Document:
Actor Kevin Spacey, one of the first victims of the #MeToo campaign, released a three-minute video Monday in which (while in character as politician Frank Underwood from the Netflix series House of Cards ) he urged viewers not to “believe the worst without evidence” and not to “rush to judgment without facts.”
The same day, Massachusetts authorities charged Spacey with indecent assault and battery in relation to an incident at a Nantucket restaurant in July 2016. Spacey is accused of buying drinks for an 18-year-old young man (who told the actor, according to state police, that he was 23) and then groping him. The youth’s mother, former Boston television news anchor Heather Unruh, has made it plain she would like to see Spacey sent to prison.
Spacey’s three-minute video released Christmas Eve (his first Twitter post since allegations against him by Anthony Rapp were made public in late October 2017), entitled “Let Me Be Frank,” is a defiant effort, although the enormous strain of the past year is evident in Spacey’s appearance and demeanor.
The actor, wearing a Christmas apron and washing dishes at first, speaks directly to his audience. While the southern accent and aggressiveness belong to House of Cards’ Frank Underwood, the viewer quickly comprehends Spacey’s oblique message. Nonetheless, there are difficulties with his appearing as Underwood and treating his own situation as though it were the subject of a drama. The “real” Spacey is not like the fictional, monstrous Underwood.

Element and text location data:
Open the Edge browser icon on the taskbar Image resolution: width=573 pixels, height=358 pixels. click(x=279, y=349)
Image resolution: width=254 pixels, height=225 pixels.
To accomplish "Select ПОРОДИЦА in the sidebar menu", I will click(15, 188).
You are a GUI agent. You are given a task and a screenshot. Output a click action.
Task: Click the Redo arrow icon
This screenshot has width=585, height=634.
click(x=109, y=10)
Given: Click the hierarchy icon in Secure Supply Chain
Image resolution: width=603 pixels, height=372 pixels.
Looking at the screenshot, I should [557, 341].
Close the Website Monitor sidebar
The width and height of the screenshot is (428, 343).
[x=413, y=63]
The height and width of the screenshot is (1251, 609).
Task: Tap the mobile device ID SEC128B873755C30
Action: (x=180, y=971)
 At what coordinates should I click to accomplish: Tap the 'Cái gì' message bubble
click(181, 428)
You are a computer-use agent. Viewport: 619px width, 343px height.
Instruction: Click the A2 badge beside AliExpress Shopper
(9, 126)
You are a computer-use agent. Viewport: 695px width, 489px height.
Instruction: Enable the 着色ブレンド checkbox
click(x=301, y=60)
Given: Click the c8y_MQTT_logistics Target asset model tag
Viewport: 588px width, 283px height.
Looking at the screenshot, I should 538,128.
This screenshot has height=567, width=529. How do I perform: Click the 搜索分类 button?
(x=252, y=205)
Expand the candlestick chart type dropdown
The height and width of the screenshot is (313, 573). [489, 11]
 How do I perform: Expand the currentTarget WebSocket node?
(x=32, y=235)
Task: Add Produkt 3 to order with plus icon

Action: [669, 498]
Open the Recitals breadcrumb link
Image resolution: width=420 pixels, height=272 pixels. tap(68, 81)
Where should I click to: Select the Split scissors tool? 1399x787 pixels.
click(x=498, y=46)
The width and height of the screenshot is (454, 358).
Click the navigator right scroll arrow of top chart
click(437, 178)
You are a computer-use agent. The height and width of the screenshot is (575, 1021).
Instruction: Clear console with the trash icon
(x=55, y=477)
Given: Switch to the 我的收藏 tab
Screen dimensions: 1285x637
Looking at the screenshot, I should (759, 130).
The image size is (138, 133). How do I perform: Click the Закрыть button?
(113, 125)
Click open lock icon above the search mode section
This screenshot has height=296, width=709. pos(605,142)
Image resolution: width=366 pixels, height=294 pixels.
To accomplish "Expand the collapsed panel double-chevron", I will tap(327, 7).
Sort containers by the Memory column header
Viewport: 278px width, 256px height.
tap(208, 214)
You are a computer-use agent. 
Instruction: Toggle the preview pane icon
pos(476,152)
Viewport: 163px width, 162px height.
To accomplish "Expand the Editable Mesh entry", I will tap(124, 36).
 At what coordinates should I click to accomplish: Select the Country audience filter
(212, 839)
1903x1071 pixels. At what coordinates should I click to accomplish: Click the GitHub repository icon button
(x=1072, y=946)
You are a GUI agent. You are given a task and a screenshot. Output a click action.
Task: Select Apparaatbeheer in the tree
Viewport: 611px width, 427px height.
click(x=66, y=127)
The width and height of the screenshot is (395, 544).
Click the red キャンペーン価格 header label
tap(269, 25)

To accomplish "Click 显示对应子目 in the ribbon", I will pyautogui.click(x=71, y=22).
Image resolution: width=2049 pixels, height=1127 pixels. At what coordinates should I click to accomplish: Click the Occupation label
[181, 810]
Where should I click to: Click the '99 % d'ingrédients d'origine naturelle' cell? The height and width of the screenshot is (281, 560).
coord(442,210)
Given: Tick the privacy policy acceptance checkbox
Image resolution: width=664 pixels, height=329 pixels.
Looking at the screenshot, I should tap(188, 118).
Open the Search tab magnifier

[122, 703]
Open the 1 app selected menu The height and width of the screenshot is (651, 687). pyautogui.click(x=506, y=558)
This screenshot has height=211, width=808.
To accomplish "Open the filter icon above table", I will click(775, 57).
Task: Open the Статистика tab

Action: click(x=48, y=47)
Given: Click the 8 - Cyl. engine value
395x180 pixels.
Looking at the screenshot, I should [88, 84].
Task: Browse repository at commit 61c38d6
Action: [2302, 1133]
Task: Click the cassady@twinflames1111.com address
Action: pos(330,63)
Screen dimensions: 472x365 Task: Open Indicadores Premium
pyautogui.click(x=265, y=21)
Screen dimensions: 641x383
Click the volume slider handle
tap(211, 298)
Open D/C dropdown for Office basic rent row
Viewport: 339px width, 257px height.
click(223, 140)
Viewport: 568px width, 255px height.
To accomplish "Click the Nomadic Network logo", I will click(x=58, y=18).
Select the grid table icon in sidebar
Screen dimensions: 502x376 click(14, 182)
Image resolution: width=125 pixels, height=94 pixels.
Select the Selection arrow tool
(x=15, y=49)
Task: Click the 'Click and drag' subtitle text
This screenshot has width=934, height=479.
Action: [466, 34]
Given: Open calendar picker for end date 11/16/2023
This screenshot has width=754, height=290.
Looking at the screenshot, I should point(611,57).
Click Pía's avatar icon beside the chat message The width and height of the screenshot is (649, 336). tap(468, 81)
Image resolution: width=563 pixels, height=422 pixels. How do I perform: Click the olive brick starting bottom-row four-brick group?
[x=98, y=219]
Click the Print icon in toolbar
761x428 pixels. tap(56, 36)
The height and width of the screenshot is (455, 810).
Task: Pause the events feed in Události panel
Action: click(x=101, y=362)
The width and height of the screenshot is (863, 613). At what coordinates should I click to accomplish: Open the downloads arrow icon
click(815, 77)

Aim of the exercise:
Transcribe the passage of the Kevin Spacey article that begins at the words "Actor Kevin Spacey, one" and stops after the words "sent to prison.".

Solution for this problem:
Actor Kevin Spacey, one of the first victims of the #MeToo campaign, released a three-minute video Monday in which (while in character as politician Frank Underwood from the Netflix series House of Cards ) he urged viewers not to “believe the worst without evidence” and not to “rush to judgment without facts.”
The same day, Massachusetts authorities charged Spacey with indecent assault and battery in relation to an incident at a Nantucket restaurant in July 2016. Spacey is accused of buying drinks for an 18-year-old young man (who told the actor, according to state police, that he was 23) and then groping him. The youth’s mother, former Boston television news anchor Heather Unruh, has made it plain she would like to see Spacey sent to prison.